LTO5 onward supports LTFS, which exposes the tape to the OS as if it were any other removable storage, with the one proviso that deleting files doesn't reclaim space unless the entire tape is wiped.
True, on hard drives, the controller board will eventually fail. The solders might decompose or the circuitry might fail. Then you’re left with a platter full of randomized bits.
But on tape, the controller mechanism is separated from the storage medium. The controller mechanism is inside the drive readers itself, which will eventually fail.
So for both, it’s a trade off. They’re both going to eventually fail.
That was a link to an obsolete LTO-2 drive. If you’re using LTO-8, which is the current generation, you’d get a 10-pack of 12TB tapes for around $500. Noticeably cheaper per byte than hard drives.
I don’t recommend LTO-2 just because I don’t think that the drives are well-supported.
> While tapes are theoretically cool, the the drives are just too rare for them to be of any practical value to a home user.
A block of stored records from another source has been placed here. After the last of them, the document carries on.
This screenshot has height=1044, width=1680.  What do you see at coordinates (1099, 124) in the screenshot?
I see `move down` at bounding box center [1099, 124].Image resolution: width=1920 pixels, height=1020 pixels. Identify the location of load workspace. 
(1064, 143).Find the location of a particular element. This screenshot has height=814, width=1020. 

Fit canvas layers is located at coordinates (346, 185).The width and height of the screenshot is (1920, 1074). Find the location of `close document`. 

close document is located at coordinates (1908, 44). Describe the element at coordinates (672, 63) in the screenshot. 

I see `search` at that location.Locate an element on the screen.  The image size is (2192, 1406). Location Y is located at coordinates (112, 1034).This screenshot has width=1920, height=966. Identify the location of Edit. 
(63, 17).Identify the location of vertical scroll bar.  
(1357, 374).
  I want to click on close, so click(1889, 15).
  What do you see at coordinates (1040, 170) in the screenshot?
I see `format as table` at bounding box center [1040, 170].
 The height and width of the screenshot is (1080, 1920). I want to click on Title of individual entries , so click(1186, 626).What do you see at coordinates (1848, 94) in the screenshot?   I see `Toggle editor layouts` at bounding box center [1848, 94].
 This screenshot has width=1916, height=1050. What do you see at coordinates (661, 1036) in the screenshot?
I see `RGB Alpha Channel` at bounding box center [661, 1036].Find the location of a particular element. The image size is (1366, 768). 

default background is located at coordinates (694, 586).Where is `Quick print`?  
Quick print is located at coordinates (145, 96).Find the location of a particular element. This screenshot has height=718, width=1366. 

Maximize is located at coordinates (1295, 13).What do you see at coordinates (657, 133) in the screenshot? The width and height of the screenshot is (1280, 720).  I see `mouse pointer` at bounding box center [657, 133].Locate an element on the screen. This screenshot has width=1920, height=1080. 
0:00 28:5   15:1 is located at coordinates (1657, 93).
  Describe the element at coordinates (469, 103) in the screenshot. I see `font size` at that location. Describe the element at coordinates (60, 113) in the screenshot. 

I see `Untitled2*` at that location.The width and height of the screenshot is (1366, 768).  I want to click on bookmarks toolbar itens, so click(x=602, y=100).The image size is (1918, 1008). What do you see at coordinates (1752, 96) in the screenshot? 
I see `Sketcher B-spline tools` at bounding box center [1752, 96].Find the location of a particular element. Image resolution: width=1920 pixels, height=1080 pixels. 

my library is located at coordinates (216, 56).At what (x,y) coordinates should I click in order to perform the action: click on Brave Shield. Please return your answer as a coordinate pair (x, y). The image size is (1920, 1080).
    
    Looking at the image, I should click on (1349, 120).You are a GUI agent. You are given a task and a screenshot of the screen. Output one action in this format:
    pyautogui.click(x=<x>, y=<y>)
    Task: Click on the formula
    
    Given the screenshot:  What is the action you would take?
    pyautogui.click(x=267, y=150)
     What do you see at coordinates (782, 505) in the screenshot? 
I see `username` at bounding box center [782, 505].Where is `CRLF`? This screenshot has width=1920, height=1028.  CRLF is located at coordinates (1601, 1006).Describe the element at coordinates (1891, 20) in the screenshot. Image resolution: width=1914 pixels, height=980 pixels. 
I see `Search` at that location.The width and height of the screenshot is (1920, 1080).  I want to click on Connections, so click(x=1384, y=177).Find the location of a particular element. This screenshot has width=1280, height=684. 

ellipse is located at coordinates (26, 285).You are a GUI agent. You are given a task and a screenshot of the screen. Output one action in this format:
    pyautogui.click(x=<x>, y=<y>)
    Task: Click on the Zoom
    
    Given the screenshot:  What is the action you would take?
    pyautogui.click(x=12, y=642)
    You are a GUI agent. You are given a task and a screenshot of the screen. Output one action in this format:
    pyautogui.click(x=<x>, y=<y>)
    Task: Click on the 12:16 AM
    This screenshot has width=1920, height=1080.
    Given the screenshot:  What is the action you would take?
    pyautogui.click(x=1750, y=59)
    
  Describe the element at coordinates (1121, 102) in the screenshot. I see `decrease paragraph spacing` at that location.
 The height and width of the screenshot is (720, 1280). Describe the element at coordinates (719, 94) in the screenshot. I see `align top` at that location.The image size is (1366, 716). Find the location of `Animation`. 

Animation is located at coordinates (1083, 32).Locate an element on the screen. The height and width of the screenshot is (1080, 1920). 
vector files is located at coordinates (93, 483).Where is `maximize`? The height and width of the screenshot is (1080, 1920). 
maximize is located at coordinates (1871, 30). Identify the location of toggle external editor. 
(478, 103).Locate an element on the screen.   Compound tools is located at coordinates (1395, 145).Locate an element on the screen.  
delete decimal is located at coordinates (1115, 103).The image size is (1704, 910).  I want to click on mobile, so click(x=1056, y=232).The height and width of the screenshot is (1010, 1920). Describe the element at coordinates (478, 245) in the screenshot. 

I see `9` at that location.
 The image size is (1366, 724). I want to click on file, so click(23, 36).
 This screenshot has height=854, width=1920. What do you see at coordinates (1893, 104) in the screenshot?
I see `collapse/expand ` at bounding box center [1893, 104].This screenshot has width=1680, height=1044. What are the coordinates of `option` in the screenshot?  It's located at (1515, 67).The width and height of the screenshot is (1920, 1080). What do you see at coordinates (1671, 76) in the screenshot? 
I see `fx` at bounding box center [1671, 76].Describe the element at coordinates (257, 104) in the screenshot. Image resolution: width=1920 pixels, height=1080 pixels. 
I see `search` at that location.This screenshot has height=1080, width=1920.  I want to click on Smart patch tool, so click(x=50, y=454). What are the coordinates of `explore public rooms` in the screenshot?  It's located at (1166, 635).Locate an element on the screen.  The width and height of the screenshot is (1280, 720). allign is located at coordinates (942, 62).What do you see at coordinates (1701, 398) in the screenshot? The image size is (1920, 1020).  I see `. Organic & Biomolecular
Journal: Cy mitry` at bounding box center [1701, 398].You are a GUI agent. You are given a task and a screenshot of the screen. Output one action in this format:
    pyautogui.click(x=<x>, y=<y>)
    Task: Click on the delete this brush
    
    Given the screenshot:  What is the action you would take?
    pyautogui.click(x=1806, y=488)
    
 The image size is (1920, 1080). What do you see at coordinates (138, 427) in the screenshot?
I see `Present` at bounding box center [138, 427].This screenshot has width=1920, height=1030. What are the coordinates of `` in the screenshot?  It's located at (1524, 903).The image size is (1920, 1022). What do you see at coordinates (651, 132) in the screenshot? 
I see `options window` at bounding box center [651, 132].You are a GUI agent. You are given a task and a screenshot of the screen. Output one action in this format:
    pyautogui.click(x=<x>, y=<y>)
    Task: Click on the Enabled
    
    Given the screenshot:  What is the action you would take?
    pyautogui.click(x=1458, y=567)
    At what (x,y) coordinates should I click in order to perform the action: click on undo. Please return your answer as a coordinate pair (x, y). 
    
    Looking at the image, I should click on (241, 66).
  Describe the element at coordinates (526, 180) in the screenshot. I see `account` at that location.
Even if the media has a better archival life than a hard disk (say 50 years), it won't do you a damn bit of good if there are no drives available in 50 years to read it.
If you’re evaluating just on the basis of the price of drives / media, then there’s a cutoff where tape becomes cheaper than hard drives. The easy way to calculate this cutoff is to divide the overhead cost (tape drive price) by the difference in the cost per TB of tapes and hard drives, which in the example here, is around $3k divided by $25/TB, or 120 TB.
In other words, if you have more than about 120 TB of data, then it is cheaper to buy a tape drive. I think any comments about whether tape drives are suitable for home use are really comments about whether you are interested in the use case of people who need to store >120 TB at home.
If you are running a YouTube channel as a hobby, or you run a side business doing videography for weddings, the tape drive starts to sound a lot better. The 120 TB cutoff might be around 300 hours of video, which might be only 50 events.
There are a lot of other reasons why you might NOT want to use tape, but it’s easy to have enough data that tape is the cheapest storage option. At “enterprise” scale the cost calculus is completely different and involves things like support contracts with Oracle (not necessary for hard drives), power/cooling in your DC (tape is very low-power), etc.
And let’s not forget that if you have 120TB of hard drives, you’re in the regime where you start having to buy multiple machines.
As for longetivity—I don’t have the data handy. If you are storing data on tape, you need to migrate to newer generations of tape, as old generations become obsolete and unavailable. If you are storing on hard disks, you also need to migrate because hard disks eventually fail (even if they are not powered on).